From 60e88d95415f3bd6b748cf3caf16d7d7140c44b9 Mon Sep 17 00:00:00 2001
From: Feng-xiaosuo <tengchang1@huawei.com>
Date: Fri, 27 Mar 2026 18:25:42 +0800
Subject: [PATCH] =?UTF-8?q?[v0.18.0][Refactor]=20Use=20forward=20mapping?=
 =?UTF-8?q?=20instead=20of=20reverse=20mapping=20in=20AscendMo=E2=80=A6=20?=
 =?UTF-8?q?(#7716)?=
MIME-Version: 1.0
Content-Type: text/plain; charset=UTF-8
Content-Transfer-Encoding: 8bit

…delSlimConfig (#7596)

### What this PR does / why we need it?

This PR refactors the `AscendModelSlimConfig` class to use **forward
mapping** instead of reverse mapping for quantization config key
transformation.

**Changes:**
1. Modified `apply_vllm_mapper()` to directly apply
`hf_to_vllm_mapper.apply_dict()` to transform `quant_description` keys
from HF format to vLLM format
2. Simplified `quant_prefix_mapper()` to return the prefix directly (no
longer needs mapping since keys are already in vLLM format)
3. Removed `QUANT_MODEL_PREFIX_MAPPINGS` dictionary (~50 lines) - no
longer needed
4. Removed `get_prefix_mapping()` function - no longer needed
5. Removed `vllm_to_hf_mapper` attribute - no longer needed

**Why this change is needed:**

The previous implementation used reverse mapping (vLLM → HF) which had
several issues:
- Some keys might not be used in the forward direction but would be
incorrectly used in reverse
- Empty values in the mapping would cause issues when reversed
- Required maintaining a separate `QUANT_MODEL_PREFIX_MAPPINGS` dict
that duplicated information already available in vLLM's model-specific
`WeightsMapper`

The new approach:
- Uses the forward mapping (HF → vLLM) directly from vLLM's
`WeightsMapper`
- Eliminates the need for duplicate mapping definitions
- Avoids issues with reverse mapping (unused keys, empty values)
- Aligns with how `compressed_tensors_config.py` handles the same
scenario

- vLLM version: v0.18.0
- vLLM main:
https://github.com/vllm-project/vllm/commit/ed359c497a728f08b5b41456c07a688ccd510fbc
---------

<!--  Thanks for sending a pull request!

BEFORE SUBMITTING, PLEASE READ
https://docs.vllm.ai/en/latest/contributing/overview.html

-->
### What this PR does / why we need it?
<!--
- Please clarify what changes you are proposing.
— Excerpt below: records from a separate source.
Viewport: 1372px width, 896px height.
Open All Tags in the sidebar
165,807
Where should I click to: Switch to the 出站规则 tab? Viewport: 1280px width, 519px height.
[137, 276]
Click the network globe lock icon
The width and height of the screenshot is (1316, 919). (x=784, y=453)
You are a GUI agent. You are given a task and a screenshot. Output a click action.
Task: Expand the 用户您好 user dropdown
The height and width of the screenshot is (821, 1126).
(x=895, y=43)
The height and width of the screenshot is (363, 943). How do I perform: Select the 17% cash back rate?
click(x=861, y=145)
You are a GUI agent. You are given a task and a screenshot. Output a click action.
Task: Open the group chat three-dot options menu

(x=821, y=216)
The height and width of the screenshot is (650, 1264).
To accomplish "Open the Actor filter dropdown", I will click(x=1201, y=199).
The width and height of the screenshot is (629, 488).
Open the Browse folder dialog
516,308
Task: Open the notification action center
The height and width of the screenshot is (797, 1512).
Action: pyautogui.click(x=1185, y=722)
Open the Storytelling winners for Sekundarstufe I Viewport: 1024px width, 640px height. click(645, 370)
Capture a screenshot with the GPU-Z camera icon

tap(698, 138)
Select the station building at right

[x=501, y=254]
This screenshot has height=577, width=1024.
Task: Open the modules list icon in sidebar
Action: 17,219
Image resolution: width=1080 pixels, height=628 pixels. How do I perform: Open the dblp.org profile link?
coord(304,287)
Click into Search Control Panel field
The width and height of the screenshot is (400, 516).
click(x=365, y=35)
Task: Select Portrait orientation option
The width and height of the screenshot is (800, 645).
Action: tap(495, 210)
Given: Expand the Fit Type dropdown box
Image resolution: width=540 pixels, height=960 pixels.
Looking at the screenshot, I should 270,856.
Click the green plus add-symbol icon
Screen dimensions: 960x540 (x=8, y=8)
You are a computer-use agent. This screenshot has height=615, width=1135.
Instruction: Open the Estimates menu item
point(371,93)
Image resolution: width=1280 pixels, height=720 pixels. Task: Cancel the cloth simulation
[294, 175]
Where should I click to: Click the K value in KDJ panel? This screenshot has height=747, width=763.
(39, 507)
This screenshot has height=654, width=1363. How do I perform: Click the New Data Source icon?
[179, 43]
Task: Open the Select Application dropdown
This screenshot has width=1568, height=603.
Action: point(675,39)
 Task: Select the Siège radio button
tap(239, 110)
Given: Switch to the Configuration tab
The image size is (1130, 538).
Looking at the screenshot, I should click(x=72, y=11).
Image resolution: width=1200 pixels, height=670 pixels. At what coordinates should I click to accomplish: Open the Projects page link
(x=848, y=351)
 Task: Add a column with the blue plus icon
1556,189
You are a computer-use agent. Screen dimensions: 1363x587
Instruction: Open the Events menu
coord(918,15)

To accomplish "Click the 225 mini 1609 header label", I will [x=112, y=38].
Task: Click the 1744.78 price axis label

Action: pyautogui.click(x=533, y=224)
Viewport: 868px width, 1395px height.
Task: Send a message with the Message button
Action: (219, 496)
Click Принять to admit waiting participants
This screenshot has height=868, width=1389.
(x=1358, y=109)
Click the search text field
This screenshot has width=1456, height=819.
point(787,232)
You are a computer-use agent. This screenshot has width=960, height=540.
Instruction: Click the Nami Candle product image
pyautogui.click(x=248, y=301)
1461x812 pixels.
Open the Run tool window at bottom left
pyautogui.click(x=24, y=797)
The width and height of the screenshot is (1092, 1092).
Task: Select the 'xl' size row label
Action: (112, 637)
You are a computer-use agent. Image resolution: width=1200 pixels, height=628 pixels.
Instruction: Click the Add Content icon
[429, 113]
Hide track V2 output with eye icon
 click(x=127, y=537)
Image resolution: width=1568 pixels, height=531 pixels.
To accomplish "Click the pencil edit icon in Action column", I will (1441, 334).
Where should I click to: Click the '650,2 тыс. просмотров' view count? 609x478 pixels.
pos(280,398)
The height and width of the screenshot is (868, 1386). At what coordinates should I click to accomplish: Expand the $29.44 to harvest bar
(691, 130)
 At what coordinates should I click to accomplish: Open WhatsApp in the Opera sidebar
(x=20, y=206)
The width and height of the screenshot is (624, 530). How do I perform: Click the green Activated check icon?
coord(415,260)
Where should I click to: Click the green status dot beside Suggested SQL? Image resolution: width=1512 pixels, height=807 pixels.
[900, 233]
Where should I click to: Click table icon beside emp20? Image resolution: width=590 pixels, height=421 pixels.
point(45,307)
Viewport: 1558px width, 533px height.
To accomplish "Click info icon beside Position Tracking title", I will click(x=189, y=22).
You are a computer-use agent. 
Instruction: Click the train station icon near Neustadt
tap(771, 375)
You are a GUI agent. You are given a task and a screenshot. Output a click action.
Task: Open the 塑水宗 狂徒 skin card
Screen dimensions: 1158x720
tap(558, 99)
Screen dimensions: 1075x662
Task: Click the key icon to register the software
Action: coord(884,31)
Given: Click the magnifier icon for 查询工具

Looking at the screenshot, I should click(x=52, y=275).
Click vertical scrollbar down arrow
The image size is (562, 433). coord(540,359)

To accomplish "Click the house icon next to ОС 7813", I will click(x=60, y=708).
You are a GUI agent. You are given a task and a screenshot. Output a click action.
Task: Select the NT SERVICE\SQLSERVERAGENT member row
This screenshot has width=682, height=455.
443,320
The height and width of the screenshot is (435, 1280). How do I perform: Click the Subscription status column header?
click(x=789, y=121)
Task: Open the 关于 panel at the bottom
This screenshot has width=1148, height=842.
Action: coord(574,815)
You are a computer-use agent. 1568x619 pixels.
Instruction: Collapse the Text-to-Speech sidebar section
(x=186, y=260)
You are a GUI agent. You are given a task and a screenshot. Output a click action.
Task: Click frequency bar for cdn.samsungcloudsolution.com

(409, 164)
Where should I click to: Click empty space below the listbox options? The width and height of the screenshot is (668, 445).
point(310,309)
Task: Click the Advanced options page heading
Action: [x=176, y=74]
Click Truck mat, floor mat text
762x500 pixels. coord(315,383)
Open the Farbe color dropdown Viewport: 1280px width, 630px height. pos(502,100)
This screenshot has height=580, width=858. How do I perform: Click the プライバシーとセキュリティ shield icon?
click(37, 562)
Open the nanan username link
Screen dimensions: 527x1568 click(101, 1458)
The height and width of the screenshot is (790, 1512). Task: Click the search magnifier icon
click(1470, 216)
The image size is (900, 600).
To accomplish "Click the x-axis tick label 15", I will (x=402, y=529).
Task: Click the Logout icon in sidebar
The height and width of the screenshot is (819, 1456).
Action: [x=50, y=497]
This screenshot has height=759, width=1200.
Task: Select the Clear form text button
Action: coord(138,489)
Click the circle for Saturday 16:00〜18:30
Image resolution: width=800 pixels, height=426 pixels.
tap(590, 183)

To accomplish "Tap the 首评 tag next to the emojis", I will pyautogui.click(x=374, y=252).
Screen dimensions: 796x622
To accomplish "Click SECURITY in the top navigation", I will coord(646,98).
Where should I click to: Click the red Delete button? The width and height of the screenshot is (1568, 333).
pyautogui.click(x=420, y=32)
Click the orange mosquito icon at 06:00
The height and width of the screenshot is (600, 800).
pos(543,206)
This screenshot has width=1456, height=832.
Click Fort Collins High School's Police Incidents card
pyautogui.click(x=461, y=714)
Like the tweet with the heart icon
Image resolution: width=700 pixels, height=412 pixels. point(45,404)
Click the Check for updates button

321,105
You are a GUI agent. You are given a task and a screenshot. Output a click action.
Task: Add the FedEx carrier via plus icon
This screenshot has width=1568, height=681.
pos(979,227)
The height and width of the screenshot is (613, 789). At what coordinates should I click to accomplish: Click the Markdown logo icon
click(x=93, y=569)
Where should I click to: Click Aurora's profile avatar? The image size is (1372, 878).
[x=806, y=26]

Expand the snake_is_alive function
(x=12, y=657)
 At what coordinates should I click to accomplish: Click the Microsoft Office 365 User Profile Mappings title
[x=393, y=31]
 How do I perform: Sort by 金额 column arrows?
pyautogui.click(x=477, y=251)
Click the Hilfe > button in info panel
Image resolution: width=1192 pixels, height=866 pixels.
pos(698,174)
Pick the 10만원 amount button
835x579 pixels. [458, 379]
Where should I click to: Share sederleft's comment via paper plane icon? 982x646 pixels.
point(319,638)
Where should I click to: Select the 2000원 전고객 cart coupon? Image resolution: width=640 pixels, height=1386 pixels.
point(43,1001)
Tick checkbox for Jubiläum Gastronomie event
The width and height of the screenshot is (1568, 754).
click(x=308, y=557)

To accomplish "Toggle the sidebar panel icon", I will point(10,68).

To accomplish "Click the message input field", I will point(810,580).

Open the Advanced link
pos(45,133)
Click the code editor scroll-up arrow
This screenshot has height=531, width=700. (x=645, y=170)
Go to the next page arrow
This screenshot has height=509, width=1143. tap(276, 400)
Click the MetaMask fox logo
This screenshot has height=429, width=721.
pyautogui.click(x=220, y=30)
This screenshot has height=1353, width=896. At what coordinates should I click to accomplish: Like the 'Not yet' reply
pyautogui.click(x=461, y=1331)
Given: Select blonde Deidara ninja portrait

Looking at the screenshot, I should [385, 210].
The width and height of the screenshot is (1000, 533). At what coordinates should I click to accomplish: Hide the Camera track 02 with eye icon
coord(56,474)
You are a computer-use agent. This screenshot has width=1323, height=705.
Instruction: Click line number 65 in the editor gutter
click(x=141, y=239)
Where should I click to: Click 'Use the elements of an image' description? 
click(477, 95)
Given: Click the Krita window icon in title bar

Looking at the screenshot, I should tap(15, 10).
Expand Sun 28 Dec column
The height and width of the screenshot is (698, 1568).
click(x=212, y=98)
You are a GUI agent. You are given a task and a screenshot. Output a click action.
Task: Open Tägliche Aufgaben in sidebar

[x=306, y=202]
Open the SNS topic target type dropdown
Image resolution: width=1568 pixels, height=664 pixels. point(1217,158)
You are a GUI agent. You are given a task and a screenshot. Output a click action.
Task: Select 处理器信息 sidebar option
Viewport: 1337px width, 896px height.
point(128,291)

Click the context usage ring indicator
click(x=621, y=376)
The purpose of this
section is to outline the changes and how this PR fixes the issue.
If possible, please consider writing useful notes for better and faster
reviews in your PR.

- Please clarify why the changes are needed. For instance, the use case
and bug description.

- Fixes #
-->

### Does this PR introduce _any_ user-facing change?
<!--
Note that it means *any* user-facing change including all aspects such
as API, interface or other behavior changes.
Documentation-only updates are not considered user-facing changes.
-->

### How was this patch tested?
<!--
CI passed with new added/existing test.
If it was tested in a way different from regular unit tests, please
clarify how you tested step by step, ideally copy and paste-able, so
that other reviewers can test and check, and descendants can verify in
the future.
If tests were not added, please describe why they were not added and/or
why it was difficult to add.
-->

Signed-off-by: Matrix_K <zhangke144@huawei.com>
Signed-off-by: Feng-xiaosuo <tengchang1@huawei.com>
Co-authored-by: Matrix_K <zhangke144@huawei.com>
Co-authored-by: Wang Kunpeng <1289706727@qq.com>
---
 vllm_ascend/quantization/modelslim_config.py | 139 ++-----------------
 1 file changed, 11 insertions(+), 128 deletions(-)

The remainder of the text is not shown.